Der Regisseur Michel Franco wurde 1979 in Mexiko-Stadt geboren. Sein Spielfilmdebüt „Daniel & Ana“ lief 2009 in Cannes, wie auch sein zweiter Spielfilm „Después de Lucía“ (2012). „Chronic“ (2012) war sein erster englischsprachiger Film. Sein dystopischer Thriller „New Order“ lief 2020 in Venedig, ebenso die Filme „Sundown“ (2021) und „Memory“ (2023).

taz: Ist dieser Ansatz auch dafür verantwortlich, dass Ihre Filme gerade thematisch immer wieder höchst unterschiedlich sind?

Franco: Ja, das kann sein. Und es freut mich, wenn Sie das so wahrnehmen. Denn auch wenn ich meine Arbeit als Filmemacher nicht als Karriere betrachte, die ich planen oder steuern kann, liegt mir doch viel daran, nicht immer wieder den gleichen Film zu drehen. Sich nicht zu wiederholen ist gar nicht so einfach, aber es wäre auch banal und oberflächlich, auf Teufel komm raus jedes Mal etwas komplett anderes zu machen, nur um der Veränderung willen. Womit wir wieder beim Kalkül sind – und das ist eben nicht mein Ding. Anders als mir manchmal unterstellt wird, suche ich mir auch nicht Themen aus, mit denen ich provozieren will. Mein Ansatz ist vielmehr absolute Ehrlichkeit, und meine Drehbücher sind immer eine unmittelbare Reaktion darauf, wie es mir geht und was mich umtreibt. Auch deswegen feile ich nicht sechs Jahre lang an einem Drehbuch. Was rausmuss, muss raus. Mein vorangegangener Film, „Sundown“, etwa entstand aus einer existenziellen Lebenskrise, die ich durchmachte. Während der Arbeit an „Memory“ war ich sehr viel ruhiger und zufriedener, sodass ich mich zum Beispiel erstmals der Liebe als Thema annahm.

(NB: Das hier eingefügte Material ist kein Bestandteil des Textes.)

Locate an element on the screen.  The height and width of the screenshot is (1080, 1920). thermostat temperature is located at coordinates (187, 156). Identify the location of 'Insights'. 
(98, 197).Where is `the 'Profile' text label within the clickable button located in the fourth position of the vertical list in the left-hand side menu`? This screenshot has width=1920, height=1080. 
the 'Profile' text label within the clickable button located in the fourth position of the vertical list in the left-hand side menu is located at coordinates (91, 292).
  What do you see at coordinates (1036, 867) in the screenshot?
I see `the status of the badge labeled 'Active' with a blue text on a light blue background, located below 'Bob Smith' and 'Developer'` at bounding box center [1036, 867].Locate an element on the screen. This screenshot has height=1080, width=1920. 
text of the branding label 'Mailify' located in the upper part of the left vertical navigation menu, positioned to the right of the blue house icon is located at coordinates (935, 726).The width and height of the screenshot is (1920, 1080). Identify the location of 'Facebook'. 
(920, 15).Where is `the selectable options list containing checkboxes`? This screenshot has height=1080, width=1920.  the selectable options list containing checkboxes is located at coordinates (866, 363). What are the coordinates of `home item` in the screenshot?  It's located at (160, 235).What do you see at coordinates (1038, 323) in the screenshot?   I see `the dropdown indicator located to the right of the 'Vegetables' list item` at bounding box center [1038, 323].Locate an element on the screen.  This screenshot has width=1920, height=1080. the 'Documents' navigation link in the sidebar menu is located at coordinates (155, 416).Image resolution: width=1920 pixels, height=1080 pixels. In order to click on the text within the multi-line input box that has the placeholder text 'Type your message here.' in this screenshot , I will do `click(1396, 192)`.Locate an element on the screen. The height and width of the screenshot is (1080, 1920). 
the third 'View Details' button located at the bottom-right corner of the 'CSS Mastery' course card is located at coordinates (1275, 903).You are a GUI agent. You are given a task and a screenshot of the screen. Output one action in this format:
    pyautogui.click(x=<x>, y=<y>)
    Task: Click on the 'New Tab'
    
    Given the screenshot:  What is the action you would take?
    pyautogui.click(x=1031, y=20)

taz: Wie früh kam in diesem Kontext eigentlich der Kontakt zu Oscar-Gewinnerin Jessica Chastain zustande? Haben Sie die weibliche Hauptrolle schon für Sie geschrieben?

Franco: Nein, das Skript war fertig, als wir ins Gespräch kamen. Sie mochte offenbar meine früheren Filme, vor allem „New Order“. Und ich suchte nach einer amerikanischen Schauspielerin für diese Rolle. Unsere Agenten arrangierten dann ein Treffen, weil sie glaubten, dass wir ganz gut zusammenpassen könnten. Ich war natürlich neugierig, weil ich wusste, was für eine gute Schauspielerin sie ist. Aber ich musste auch herausfinden, ob das reichte.

taz: In welchem Sinne?

Franco: Was ich natürlich nicht hätte gebrauchen können, war ein verwöhnter Hollywood-Star. Ich sagte ihr gleich, womit sie rechnen müsse: eine kleine Independent-Produktion mit sehr kleinem Budget, bei der es keine luxuriösen Wohnwagen gibt, wo man sich zwischen den Szenen ausruhen kann. Zu meiner Freude unterbrach sie mich sofort. Ihr ging es um das Drehbuch und um mich, nicht um Geld oder Ähnliches. Keine Selbstverständlichkeit. Aber Jessica ist tatsächlich eine sehr bodenständige, ernsthafte und uneitle Schauspielerin, die kurz vor unserem Treffen gerade wochenlang in Ibsens „Nora oder Ein Puppenheim“ am Broadway auf der Bühne stand. Allüren habe ich bei ihr keine entdeckt.

taz: Angesiedelt ist „Memory“ nicht in Ihrem Heimatland Mexiko, sondern in New York…

Franco: Stimmt, nach „Chronic“ habe ich zum zweiten Mal in den USA gedreht, vor allem in Brooklyn. Ein amerikanischer Film ist „Memory“ trotzdem nicht. Ich bin selbst der hauptverantwortliche Produzent, und ich habe große Teile meines Teams aus Mexiko eingeflogen. Unser Ausstatter, die Kostümbildnerin, der Editor – alle mexikanisch. Den Rest der Crew habe ich dann vor Ort zusammengestellt, aus echten, toughen New Yorkern, die wissen, was Indie-Kino bedeutet. Wobei ich ehrlicherweise eigentlich lieber in Mexiko drehe. Nicht nur, weil ich mich da zu Hause fühle, sondern auch, weil es für Filmsets und Produktionen deutlich weniger Regeln, Auflagen und Behördenkram gibt als in den USA.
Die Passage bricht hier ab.